EXERCISE GOAL -
Filter the data for lines with the word "sorting", then copy every line so identified.

(RAW DATA Opens)

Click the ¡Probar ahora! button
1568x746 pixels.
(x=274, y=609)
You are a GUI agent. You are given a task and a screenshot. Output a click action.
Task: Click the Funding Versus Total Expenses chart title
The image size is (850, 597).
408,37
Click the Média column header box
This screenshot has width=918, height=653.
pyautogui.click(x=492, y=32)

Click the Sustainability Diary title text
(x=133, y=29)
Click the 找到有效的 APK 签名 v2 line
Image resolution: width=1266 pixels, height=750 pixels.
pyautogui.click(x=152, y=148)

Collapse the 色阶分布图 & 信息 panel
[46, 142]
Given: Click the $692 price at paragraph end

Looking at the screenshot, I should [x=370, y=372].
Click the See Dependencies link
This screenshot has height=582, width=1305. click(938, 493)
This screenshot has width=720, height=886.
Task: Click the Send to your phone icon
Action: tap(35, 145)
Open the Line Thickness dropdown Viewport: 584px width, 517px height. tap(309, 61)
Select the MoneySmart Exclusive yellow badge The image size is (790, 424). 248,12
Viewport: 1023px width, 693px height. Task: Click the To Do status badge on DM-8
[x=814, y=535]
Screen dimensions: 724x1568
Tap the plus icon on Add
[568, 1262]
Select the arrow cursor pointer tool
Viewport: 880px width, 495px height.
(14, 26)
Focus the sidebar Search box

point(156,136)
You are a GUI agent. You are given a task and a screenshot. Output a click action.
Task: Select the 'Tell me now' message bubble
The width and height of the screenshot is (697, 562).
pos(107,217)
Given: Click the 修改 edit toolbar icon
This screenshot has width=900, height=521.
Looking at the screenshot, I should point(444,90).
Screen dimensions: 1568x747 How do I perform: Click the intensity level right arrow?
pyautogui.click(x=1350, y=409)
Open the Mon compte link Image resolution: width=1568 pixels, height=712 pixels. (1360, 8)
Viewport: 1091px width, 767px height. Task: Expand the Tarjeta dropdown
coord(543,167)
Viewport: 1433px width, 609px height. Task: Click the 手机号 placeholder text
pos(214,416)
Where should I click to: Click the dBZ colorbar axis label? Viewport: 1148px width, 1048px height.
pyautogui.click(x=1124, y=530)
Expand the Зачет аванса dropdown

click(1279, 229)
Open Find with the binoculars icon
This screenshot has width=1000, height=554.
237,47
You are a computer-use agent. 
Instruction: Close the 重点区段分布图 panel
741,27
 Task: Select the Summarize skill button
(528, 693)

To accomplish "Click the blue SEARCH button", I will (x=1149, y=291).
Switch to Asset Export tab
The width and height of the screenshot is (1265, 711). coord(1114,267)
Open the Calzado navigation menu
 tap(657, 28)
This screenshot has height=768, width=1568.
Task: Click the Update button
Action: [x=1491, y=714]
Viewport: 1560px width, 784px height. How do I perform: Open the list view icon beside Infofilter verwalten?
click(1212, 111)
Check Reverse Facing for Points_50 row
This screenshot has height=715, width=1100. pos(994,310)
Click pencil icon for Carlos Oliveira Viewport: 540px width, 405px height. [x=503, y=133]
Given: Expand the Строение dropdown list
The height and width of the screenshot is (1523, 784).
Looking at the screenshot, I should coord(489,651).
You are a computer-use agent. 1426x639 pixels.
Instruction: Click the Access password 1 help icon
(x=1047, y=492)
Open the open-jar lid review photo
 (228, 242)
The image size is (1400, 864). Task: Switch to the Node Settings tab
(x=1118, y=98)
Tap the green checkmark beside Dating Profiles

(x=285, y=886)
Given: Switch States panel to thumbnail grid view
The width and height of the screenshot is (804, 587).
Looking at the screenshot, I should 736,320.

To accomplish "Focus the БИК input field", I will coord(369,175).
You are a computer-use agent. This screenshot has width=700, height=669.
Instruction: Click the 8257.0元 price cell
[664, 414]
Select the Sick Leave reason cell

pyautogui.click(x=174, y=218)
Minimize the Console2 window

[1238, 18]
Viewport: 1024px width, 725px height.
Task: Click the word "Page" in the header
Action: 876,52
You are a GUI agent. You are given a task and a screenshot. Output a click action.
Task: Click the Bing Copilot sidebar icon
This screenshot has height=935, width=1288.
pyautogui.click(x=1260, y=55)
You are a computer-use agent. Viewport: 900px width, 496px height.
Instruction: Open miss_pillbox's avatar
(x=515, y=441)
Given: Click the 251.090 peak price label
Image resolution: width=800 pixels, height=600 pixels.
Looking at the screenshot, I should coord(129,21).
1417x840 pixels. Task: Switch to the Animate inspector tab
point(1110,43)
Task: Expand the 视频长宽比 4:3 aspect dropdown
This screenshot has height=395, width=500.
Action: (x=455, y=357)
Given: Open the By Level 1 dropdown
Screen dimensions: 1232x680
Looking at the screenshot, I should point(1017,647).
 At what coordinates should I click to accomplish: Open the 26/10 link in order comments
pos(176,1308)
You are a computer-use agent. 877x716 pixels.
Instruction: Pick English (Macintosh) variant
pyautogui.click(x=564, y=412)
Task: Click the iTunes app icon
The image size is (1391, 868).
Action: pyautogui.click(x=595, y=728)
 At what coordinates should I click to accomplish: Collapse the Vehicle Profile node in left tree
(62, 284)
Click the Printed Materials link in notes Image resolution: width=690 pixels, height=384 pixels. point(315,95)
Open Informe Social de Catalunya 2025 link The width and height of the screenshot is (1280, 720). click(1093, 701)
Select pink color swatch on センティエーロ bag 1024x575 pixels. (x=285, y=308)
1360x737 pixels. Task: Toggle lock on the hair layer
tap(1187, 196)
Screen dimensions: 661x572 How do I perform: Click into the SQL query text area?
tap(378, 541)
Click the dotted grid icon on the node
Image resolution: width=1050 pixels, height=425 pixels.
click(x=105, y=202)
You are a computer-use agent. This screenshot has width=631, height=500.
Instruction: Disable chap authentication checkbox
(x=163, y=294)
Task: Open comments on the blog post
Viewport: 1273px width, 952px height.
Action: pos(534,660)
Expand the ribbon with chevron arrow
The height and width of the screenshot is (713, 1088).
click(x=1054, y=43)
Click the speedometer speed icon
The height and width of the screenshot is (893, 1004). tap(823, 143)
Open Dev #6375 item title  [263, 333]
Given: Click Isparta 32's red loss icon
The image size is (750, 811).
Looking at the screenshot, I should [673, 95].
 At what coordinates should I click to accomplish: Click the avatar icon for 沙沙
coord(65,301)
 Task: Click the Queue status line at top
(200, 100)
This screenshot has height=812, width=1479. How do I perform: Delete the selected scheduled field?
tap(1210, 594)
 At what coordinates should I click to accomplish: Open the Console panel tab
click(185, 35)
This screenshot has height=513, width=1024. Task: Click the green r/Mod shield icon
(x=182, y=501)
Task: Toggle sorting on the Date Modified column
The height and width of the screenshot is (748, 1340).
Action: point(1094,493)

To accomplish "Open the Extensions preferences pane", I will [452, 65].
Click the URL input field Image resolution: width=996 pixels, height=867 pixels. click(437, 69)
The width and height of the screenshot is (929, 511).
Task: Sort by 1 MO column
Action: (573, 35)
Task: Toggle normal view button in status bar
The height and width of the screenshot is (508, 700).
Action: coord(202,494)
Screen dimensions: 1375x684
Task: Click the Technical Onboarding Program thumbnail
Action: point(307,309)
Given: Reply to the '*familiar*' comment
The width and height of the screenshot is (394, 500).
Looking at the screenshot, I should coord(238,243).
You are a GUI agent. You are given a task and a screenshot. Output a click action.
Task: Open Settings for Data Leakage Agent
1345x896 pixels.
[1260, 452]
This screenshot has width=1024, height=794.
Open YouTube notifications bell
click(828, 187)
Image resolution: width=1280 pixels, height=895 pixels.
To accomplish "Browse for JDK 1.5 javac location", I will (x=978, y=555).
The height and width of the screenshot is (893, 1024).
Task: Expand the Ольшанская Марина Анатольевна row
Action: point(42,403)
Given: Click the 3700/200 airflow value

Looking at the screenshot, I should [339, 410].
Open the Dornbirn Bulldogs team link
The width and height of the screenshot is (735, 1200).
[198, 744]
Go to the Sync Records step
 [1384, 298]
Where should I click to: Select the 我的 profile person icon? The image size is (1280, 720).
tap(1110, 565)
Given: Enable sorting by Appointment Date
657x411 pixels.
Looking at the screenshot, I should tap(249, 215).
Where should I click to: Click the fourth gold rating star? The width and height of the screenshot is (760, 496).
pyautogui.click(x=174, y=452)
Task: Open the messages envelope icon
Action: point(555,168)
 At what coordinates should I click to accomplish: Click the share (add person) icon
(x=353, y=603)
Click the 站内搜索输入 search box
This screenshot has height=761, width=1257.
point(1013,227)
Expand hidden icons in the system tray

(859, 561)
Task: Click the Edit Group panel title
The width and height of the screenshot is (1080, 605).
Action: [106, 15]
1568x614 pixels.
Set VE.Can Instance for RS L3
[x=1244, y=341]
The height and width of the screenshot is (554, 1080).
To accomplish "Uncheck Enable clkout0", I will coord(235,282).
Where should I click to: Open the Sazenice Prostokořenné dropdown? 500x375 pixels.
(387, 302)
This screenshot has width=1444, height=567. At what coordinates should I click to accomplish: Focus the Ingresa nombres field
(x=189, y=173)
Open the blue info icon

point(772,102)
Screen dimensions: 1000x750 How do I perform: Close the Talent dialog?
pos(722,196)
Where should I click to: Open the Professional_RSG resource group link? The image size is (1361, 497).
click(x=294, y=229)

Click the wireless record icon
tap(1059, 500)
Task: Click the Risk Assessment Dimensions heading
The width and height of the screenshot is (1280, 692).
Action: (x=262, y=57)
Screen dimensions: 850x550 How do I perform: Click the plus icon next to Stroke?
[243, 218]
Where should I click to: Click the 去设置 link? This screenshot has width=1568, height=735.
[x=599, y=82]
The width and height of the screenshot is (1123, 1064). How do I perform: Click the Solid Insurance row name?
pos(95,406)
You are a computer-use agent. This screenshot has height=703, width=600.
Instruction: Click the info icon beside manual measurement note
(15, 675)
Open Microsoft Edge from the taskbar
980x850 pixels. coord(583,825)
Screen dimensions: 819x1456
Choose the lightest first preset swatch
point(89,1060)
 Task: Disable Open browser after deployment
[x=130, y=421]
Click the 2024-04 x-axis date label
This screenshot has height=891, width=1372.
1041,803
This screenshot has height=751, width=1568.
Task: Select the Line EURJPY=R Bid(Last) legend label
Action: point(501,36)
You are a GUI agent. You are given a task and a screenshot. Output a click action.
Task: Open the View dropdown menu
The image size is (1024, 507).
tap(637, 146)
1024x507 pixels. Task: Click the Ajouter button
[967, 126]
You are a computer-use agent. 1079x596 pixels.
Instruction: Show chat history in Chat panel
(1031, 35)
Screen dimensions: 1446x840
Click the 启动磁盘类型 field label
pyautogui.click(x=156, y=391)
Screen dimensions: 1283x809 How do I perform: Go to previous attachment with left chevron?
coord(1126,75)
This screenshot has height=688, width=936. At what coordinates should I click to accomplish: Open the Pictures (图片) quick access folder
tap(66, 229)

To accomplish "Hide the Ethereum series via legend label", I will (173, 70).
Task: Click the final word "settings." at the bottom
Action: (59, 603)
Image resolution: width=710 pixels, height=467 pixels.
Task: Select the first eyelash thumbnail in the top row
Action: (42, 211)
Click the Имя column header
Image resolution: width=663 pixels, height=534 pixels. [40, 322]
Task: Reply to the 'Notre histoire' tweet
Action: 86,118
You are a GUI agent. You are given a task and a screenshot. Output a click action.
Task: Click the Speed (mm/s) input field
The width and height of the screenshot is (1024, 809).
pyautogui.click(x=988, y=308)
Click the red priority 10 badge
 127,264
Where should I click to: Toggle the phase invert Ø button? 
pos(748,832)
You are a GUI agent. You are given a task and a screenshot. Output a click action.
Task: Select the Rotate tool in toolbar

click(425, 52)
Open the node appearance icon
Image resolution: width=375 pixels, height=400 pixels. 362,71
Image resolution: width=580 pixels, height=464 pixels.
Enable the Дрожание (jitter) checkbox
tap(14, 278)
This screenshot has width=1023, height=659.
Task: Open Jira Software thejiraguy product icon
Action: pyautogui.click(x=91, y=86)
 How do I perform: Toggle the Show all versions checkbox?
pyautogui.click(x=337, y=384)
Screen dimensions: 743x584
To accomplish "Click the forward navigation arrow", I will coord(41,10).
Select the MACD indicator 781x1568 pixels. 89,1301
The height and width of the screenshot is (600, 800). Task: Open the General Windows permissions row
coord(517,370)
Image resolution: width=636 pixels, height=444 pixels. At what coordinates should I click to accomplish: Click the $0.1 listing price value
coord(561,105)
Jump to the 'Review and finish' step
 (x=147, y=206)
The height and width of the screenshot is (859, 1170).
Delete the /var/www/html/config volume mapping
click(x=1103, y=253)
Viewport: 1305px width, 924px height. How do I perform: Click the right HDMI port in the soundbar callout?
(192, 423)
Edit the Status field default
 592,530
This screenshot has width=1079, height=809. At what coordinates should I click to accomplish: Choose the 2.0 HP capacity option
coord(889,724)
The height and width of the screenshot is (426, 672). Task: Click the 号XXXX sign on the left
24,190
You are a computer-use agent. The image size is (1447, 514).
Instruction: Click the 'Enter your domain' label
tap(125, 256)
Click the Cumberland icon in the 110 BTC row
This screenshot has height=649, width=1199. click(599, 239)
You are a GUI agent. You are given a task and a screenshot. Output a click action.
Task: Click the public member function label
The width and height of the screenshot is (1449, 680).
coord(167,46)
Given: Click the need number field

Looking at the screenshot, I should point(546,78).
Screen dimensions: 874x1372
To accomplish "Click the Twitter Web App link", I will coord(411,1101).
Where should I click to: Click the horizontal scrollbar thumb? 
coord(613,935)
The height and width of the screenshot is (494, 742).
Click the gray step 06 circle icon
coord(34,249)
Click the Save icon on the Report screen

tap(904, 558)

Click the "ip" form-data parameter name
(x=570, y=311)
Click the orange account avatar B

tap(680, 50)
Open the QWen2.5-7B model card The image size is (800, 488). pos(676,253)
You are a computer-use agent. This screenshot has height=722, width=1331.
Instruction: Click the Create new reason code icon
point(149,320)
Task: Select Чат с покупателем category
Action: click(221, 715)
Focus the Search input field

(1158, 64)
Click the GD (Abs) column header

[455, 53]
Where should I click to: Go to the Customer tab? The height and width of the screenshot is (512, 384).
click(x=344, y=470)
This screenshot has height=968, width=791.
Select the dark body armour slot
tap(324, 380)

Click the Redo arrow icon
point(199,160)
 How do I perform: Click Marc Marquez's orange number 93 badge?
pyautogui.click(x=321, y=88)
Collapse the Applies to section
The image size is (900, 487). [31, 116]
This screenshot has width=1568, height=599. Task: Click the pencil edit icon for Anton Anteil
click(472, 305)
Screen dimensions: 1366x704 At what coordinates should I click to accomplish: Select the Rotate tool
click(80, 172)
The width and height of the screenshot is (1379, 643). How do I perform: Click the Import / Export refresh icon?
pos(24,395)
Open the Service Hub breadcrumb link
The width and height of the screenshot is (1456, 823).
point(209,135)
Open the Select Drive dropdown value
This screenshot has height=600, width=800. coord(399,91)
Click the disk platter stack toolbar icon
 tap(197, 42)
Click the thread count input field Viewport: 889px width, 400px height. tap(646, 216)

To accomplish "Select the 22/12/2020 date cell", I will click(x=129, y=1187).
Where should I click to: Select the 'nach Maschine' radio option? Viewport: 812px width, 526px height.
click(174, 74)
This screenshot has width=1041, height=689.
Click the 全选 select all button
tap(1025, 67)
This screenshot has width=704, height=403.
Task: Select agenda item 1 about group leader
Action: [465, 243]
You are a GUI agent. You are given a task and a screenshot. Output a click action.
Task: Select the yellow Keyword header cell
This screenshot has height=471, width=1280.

(RAW DATA Closes)

EXERCISE RESPONSE -
Task: Toggle sorting on the Date Modified column
Given: Enable sorting by Appointment Date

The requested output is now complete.